Mais barato que muito 'apê': prédio no Anhangabaú é vendido por R$ 3,5 mi

Por Letícia Furlan 18 de Março de 2026 👁️ 0 visualizações 💬 0 comentários
Mais barato que muito 'apê': prédio no Anhangabaú é vendido por R$ 3,5 mi

Um prédio inteiro ao lado do Vale do Anhangabaú, no centro de São Paulo, foi vendido por cerca de R$ 3,5 milhões — o equivalente a aproximadamente R$ 900 por metro quadrado em uma área de 4 mil metros quadrados. O valor, o mesmo de um único apartamento em regiões de alto padrão da capital, expõe o nível de degradação e desvalorização acumulado ao longo de décadas no centro antigo da cidade.

A aquisição foi feita pela Citas, empresa focada em requalificação de imóveis, em um ativo que estava abandonado e sujeito a invasões recorrentes. O edifício, com pouco menos de dez andares, pertencia a uma família ligada a uma importante construtora, mas estava sem uso desde pelo menos 2019. O histórico de vacância, somado aos custos de manutenção e à dificuldade de ocupação, ajuda a explicar o desconto.

O caso não é isolado: ativos deteriorados no centro têm sido negociados a valores depreciados, abrindo espaço para uma nova tese de investimento imobiliário. "O que falta hoje no centro é a gente morando. Nossa missão é trazer mais gente para cá", explica Isadora Rebouças, CEO da Citas.

É nesse contexto que entra o novo projeto da Citas. Em parceria com a Ibirá Negócios Sociais, a empresa estruturou a primeira captação da linha Kasa Delas, voltada a moradia com foco em mulheres no centro da capital.

A captação de recursos combina investidores que entram como proprietários dos ativos com estruturas de financiamento de impacto em projetos específicos. De um lado, a empresa levanta equity ao atrair investidores — muitas vezes pessoas físicas recorrentes ou, em alguns casos, um único institucional — que compram o prédio, com participação inclusive dos próprios sócios. De outro, estrutura dívidas de longo prazo, com retorno atrelado ao IPCA + 6,5%, dois anos de carência e prazo de até 20 anos.

O modelo, porém, esbarra em limitações. Há resistência de grandes investidores ao centro e ao público de menor renda, além da ausência de linhas de crédito adaptadas ao multifamily. Nesse arranjo, a Citas não fica com o ativo no balanço — atua como operadora, responsável por estruturar o investimento, executar o retrofit e gerir o imóvel ao longo do tempo.

O projeto prevê entre 56 e 61 unidades, de studios a apartamentos de dois dormitórios. Pelo menos 50% das unidades serão destinadas a mulheres chefes de família com renda entre três e seis salários mínimos. O valor total de moradia — incluindo aluguel, condomínio e IPTU — deve variar entre R$ 1.800 e R$ 2.700, limitado a cerca de 30% da renda familiar. Apesar de não ter unidades para venda, o VGV (valor geral de venda) do edifício, já reformado e considerando sua localização atual, giraria em torno de R$ 30 milhões a R$ 40 milhões.

“O mercado ainda confunde impacto com doação. Investimento de impacto não é filantropia, mas sim capital estruturado com retorno esperado e metas sociais”, afirma Rebouças. Além da habitação, o projeto inclui parcerias para capacitação profissional e geração de renda, com monitoramento de indicadores sociais ao longo do tempo.

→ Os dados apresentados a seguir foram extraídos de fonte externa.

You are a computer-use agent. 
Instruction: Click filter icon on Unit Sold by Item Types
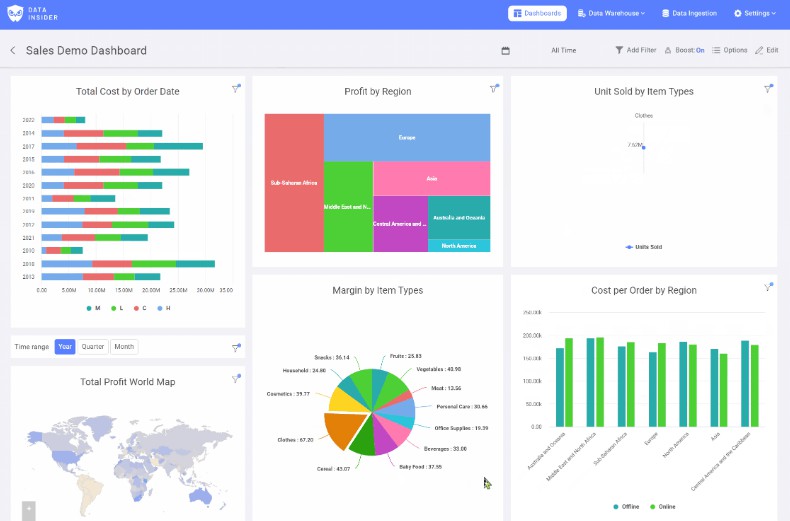click(x=768, y=89)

Ao contrário do modelo tradicional brasileiro, centrado na venda de unidades, a empresa aposta na locação como estratégia de longo prazo. A lógica também reduz riscos durante o retrofit.

"A gente prefere desenvolver para a locação porque sempre que eu tenho algum tipo de surpresa no meio do caminho. Se tiver, eu volto para a prancheta e eu reorganizo as minhas unidades, eu reorganizo a circulação, eu reorganizo as paredes. Eu não tenho um compromisso e uma obrigação de entregar o que tá no meu memorial de incorporação", explica.

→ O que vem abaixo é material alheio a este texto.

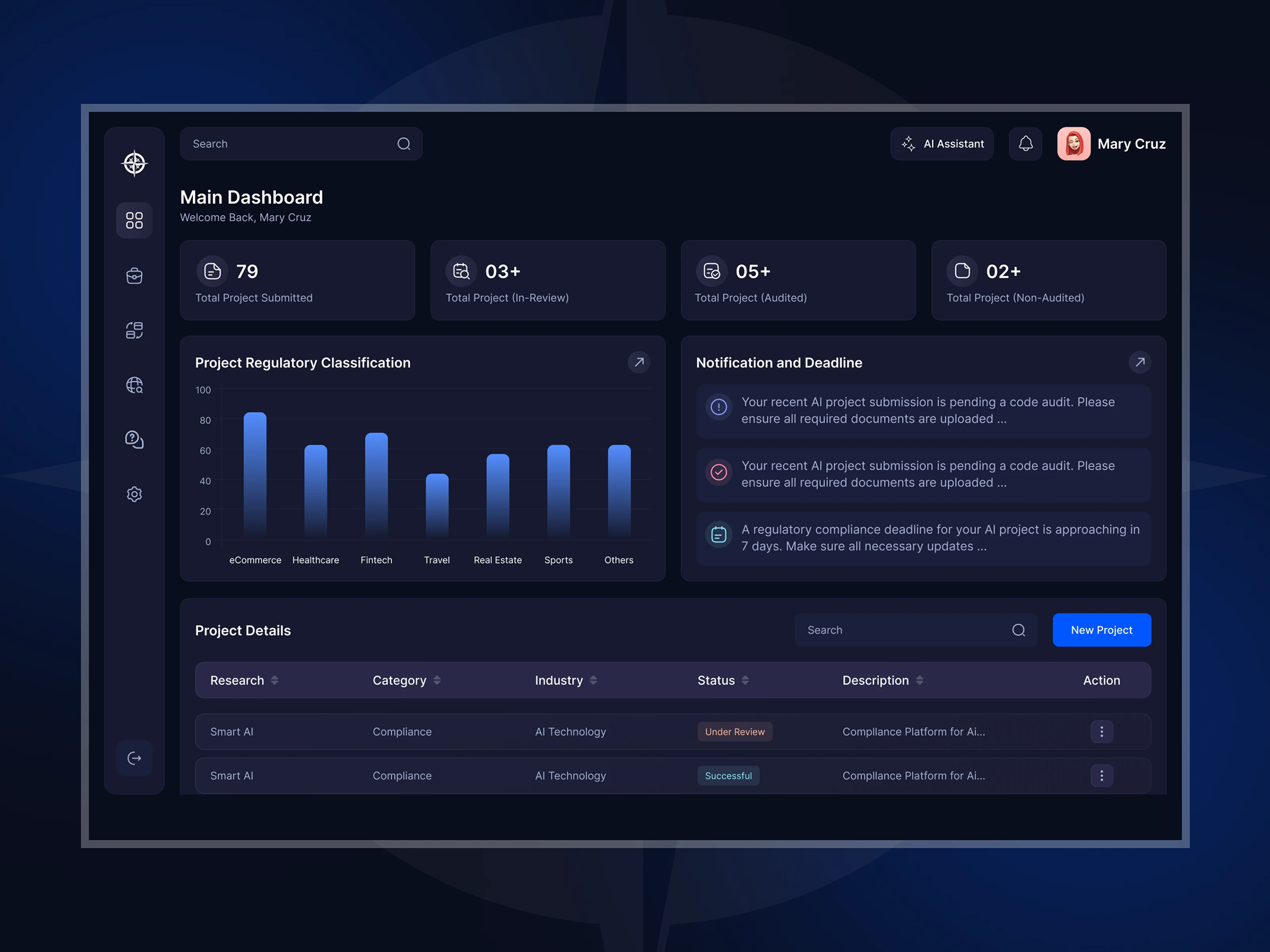Expand Project Regulatory Classification chart arrow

O projeto se insere em um movimento mais amplo de reocupação do centro, agora com novos formatos. A Citas mapeou cerca de 300 edifícios com potencial de retrofit na região central de São Paulo.

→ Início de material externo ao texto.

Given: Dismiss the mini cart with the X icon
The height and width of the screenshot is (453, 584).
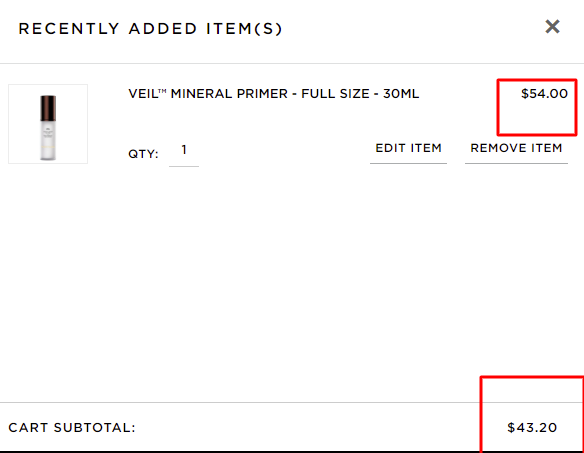Looking at the screenshot, I should [x=552, y=27].
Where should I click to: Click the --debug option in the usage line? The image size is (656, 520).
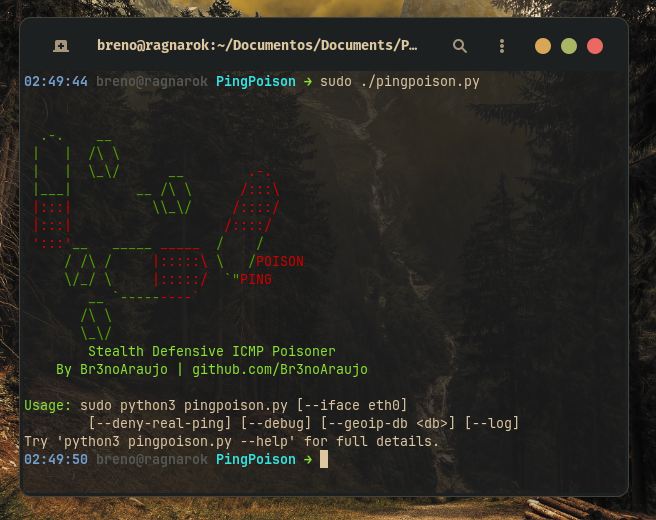(x=276, y=423)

Hoje, a empresa soma três ativos em operação, três em obra e outros em estruturação.

A expectativa é que o JB104 entre em obras nos próximos meses, com entrega prevista para 2027.

Na prática, o centro volta ao radar — mas sob outra lógica: ativos baratos, capital privado e modelos que tentam combinar retorno financeiro com impacto urbano.